Seen in this light, “Create, or help create, dignified livelihoods that do not depend on sales” is equivalent to saying “Welcome home! You no longer have to sell yourself in the labour market so you can get money to rent a room, so that you will have a legal right to sleep somewhere. Now you are one of us, a sister, a brother. The positive gift economy has arrived.”

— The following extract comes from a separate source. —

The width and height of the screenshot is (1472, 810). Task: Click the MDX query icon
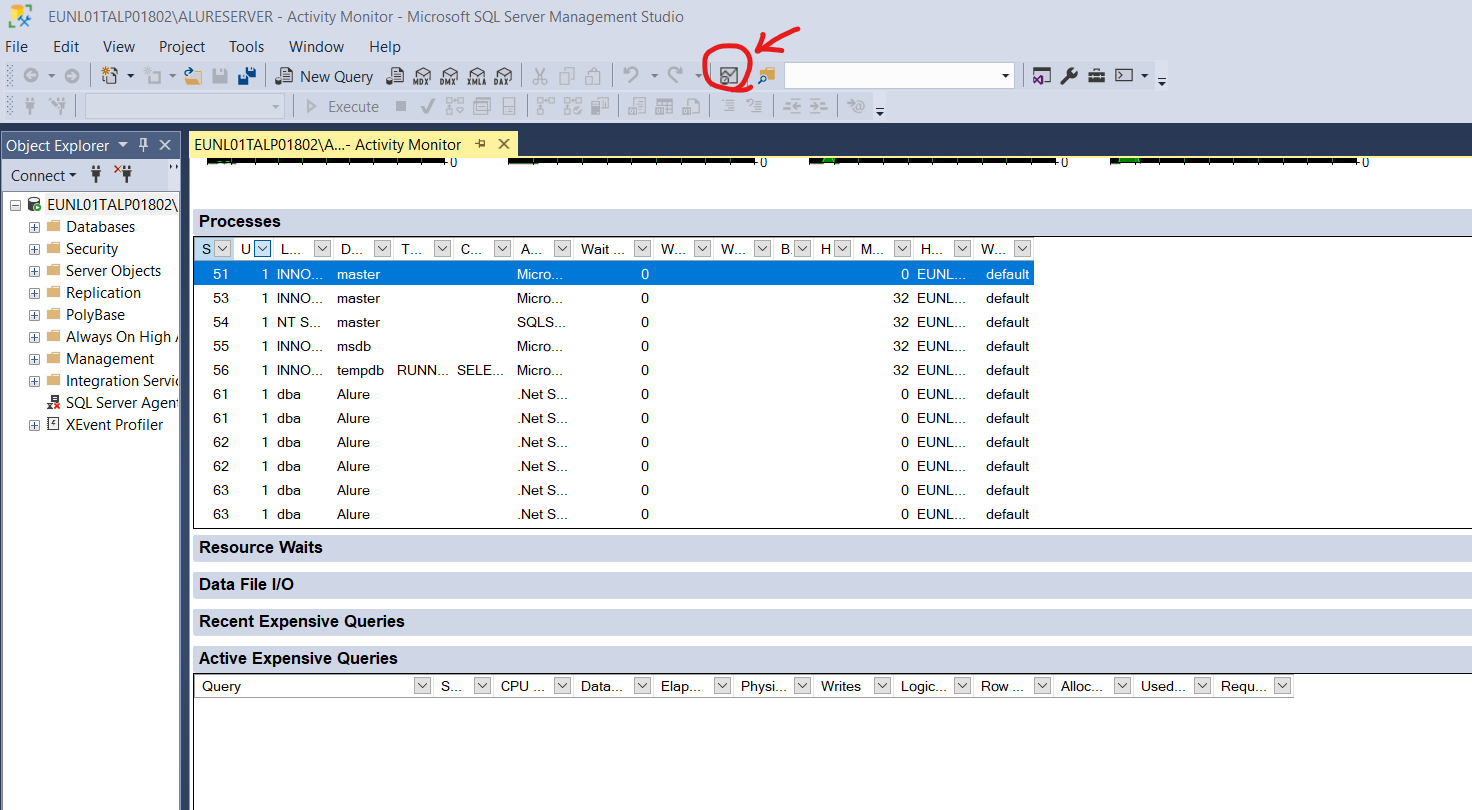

But before going farther, after declining to adopt the Project Save the World approach that assures us that there is no root problem, that we can be comfortable with the mainstream liberal worldview that all right-thinking good people share and get on with solving particular concrete problems, and after offering both twelve-word and one-word names for the root problem, why did I not choose for my one word answer to the question “Where do we start? “capitalism” instead of “patriarchy”? “Capitalism,” after all, has the merit of allowing no possibility of stereotyping almost half of humanity as sex-hungry violent emotional babies and excluding us from the conversation.

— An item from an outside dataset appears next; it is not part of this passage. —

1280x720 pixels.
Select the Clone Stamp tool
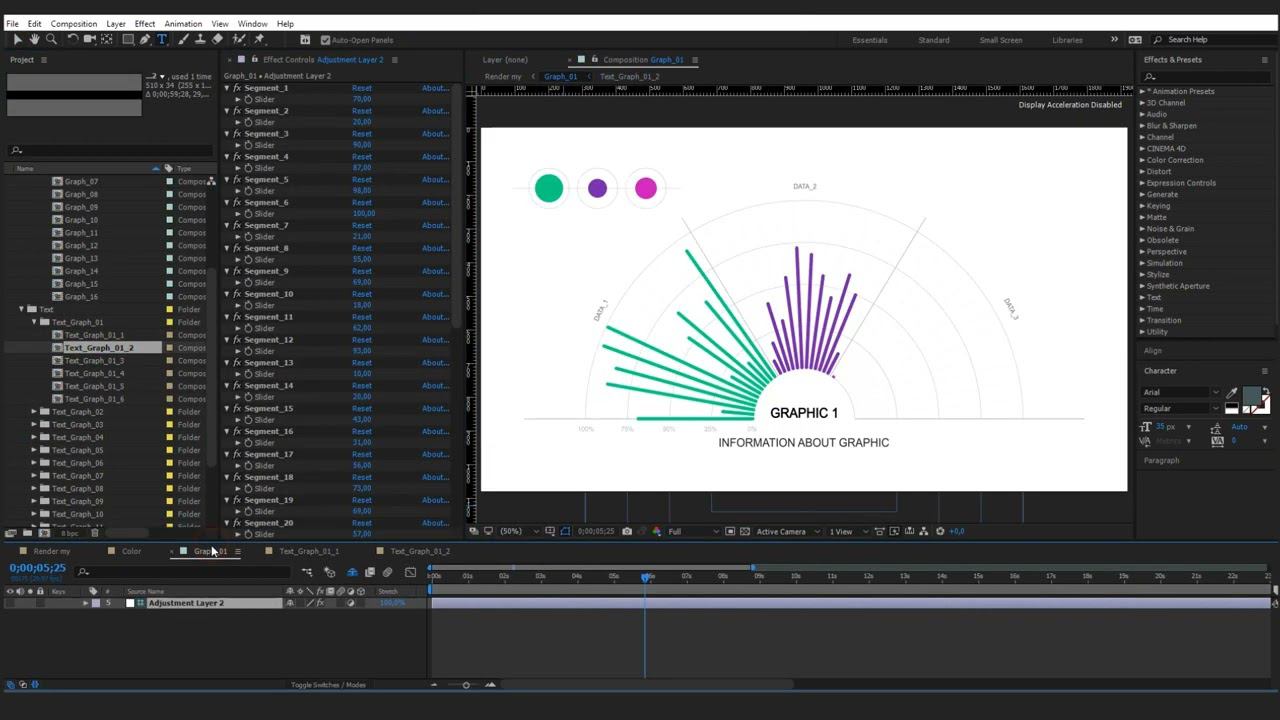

Frank Jacob recently made an eloquent case for zeroing in on capitalism as the root problem. He wrote an introductory chapter for a multi-authored book recently published by the Institute for Political Studies in Belgrade, titled “The Five Lies of Capitalism.” The five lies of capitalism are Peace, Freedom, Equality, Access, and Future. Access refers to the lie that anybody and everybody can advance through merit to occupy a top position in society. Future, the most dangerous lie, refers to the lie that capitalism is physically compatible with the indefinite continuation of human life on planet earth.

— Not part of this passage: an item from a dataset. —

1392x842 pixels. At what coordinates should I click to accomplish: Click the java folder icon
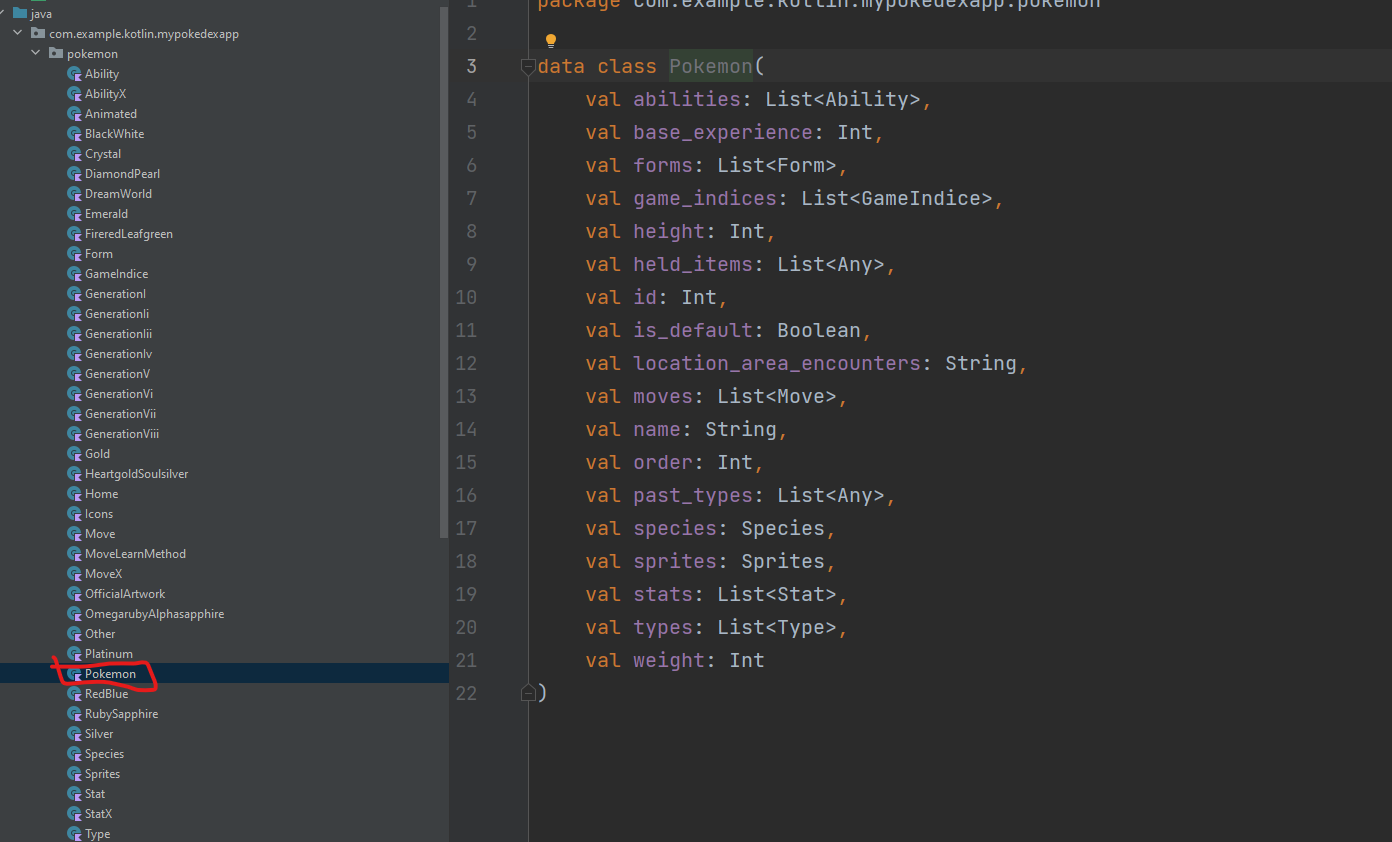click(x=20, y=14)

Jacob proves his case. Capitalism claims to create peace, but it is not true. Neither does it keep any of the other four promises Jacob mentions. The other authors of the book concur. Some of them are female. Others are male. If I were also to write a concurring opinion, I would mention Immanuel Kant and Thomas Paine. For Immanuel Kant, the ethical and legal foundations of capitalism, literally the Weltbürgerrecht, constitute and define peace. Always obeying categorical imperatives featuring absolute respect for property rights and absolute respect for personal freedom, is identical to perpetual peace. Thomas Paine, the great pamphleteer of the American revolutionary war, touted the new American republic as a peace-loving alternative to old Europe`s warring empires. Paine: “Our plan is commerce.” Generally, Jacob deconstructs façades that lie: The voluntary exchange of property among willing sellers and willing buyers defines capitalism and excludes violence. Wars are always and everywhere caused by radicals. Freedom, Equality, Access, and Future are lies too. Jacob summarizes: “Capitalism is evil, yet still alive”
But wait-a-minute. We may be sliding down a slippery slope into a deep swamp where nobody wants to drown. Capitalism did not destroy pre-existing peace, freedom, equality, access, and sustainability. Its advocates predicted that it would achieve what previous social formations did not achieve, including peace, freedom, equality, access, and sustainability. It did not.
If we could make an impossible calculation, adding up all the evils of capitalism on one side of the ledger and all the good done by capitalism on the other side of the ledger, surely the sums on both sides would be, respectively, awesome and awesome. And from a practical point of view, trying to estimate what it might be possible to accomplish given the mentalities and the powers now entrenched, this impossible calculation would prepare us to regard the following advice from Buckminster Fuller as worth considering: “You cannot transform existing reality by fighting existing reality. You can only transform it by creating a new reality that makes the old reality obsolete.”
Creating dignified livelihoods that do not depend on sales is a way (indeed, it includes innumerable ways) to create a new reality that makes the old reality obsolete. It invites the capitalists into the game, instead of stereotyping every one of them as to blame for every sweatshop in Indonesia, and for every time striking workers were murdered by the police or by the army. It paves the way for other structural changes that are now unachievable. As my anarchist grandfather used to say, it builds the new society in the shell of the old.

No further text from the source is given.